それで貴ブログを参照したんですが、このページ冒頭のモニカのセリフ、floor、moreのところ。おっしゃる通りですよね。よかった。
さらに門外漢の深読みで(英語は趣味で専門外)
ここは、Poeの有名な詩The Ravenのモジリかなと思いました。
(フィービのヘタウマの歌の歌詞とか、この脚本家、韻を踏むのが好きだなって感じ。)
この詩、検索すればぞろぞろヒットしますけど、
フレーズ末がnothing more とか nevermore なんかのオンパレードで、それが全部韻を踏んでるんですよね。
もちろん素人の勝手読みですけど、それも楽しいって開き直り。
これからも貴ブログ参考にして、あ、そうかと納得したり、楽しませていただいたり、
お世話になります。
ありがとうございます。
コメントありがとうございます!
セリフを文字で追っていると気付かないこともあるのですが、実際にセリフとして発音されているのを聞くと、韻を踏んでいる部分は耳に残りますよね。

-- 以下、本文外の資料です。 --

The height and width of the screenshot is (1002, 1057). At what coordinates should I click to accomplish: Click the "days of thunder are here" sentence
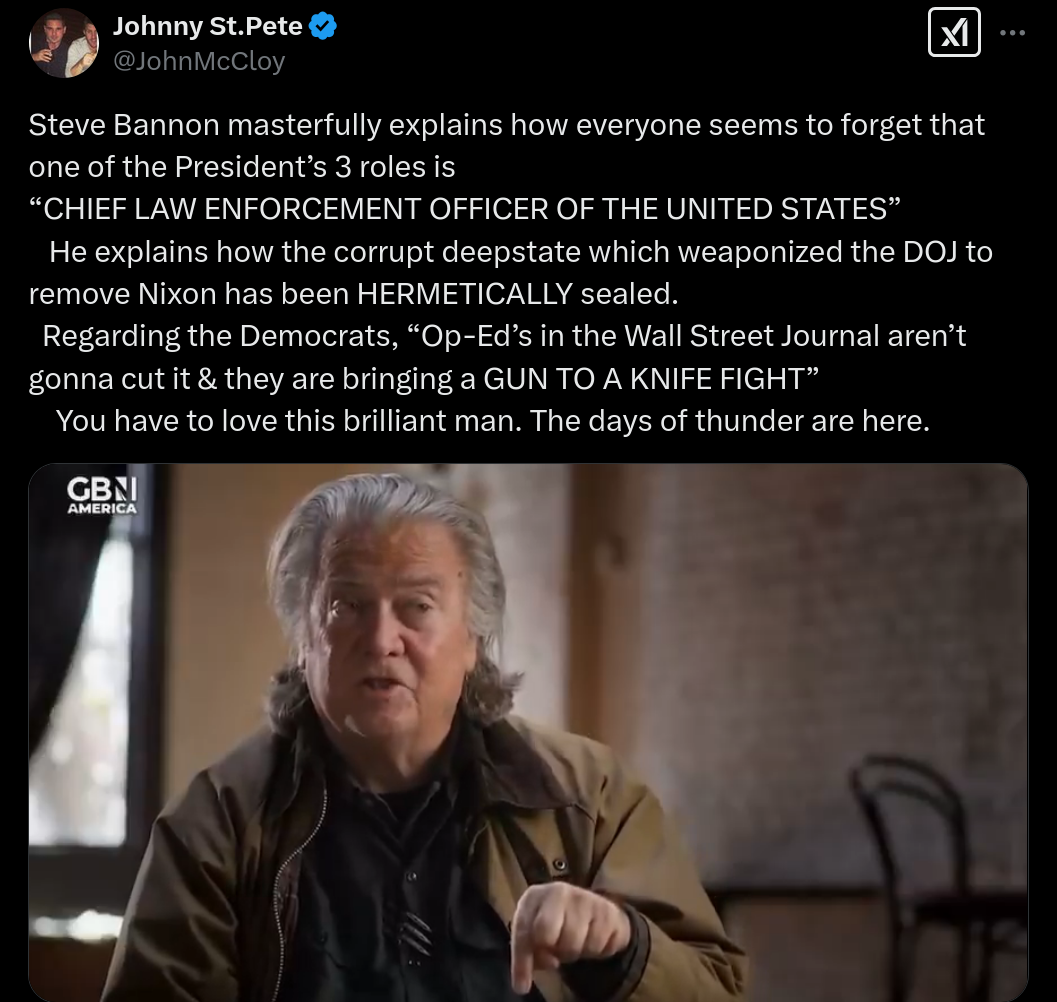758,421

floor or no more と or で結ばれているものが語尾で韻を踏んでいるのが、リズミカルだなぁ、と思いました。
フィービーの歌詞の韻の踏み方も面白いですよね。
私が好きなのは、停電の回(フレンズ1-7)の、
power, sour, scary, dairy みたいな韻の踏み方です。
私は詩とかには全く詳しくなくて(笑)、そのポーの有名な詩、というのも知りませんでした。
Wikipedia 英語版: The Raven
にその詩が載っていて、[show] の部分をクリックすると、全文(?)が読めるみたいですね。
door, more, nevermore が繰り返し出て来ます。
脚本家には、この詩のイメージが頭にあったのかもしれませんね。nevermore という単語も出てきていれば、間違いなくそうだ!と言えるかもしれません。
興味深いお話、ありがとうございました。これからもよろしくお願いします。
笑って読み飛ばして忘れてください。)
そうそう。それ例の大停電blackout騒動の巻でのフィービーの歌ですね。あたしは冷蔵庫が止まってもへっちゃらよ。最高ですね。
我が家でもフレンズ人気沸騰なんですが、フィービーの歌がいまいち受けが悪いんで残念です。わたしは大ファンなんですが。
と、ほめといて、歌詞にちょっと疑問というか注文。
2−12(その6)お祖母ちゃんの歌で、子ども相手に歌うフィービーも大好きなんですが。
ここ、そのページでRachさんご指摘のように、dinner、thinnerが韻踏んでます。
(あと、Peru、tooも踏んでるのかな?と思ったんですが、彼女の歌い方だと違うかも。)
で、その前の出だしのとこの歌詞。
Now Grandma`s a person
Who everyone likes
She bought you a train
And a bright shiny bike ですけど、
likes と bike 、sのあるなしは関係ないんでしょうかね。
どうせなら、たとえば前のeveryoneを複数にして、(many pepleとか)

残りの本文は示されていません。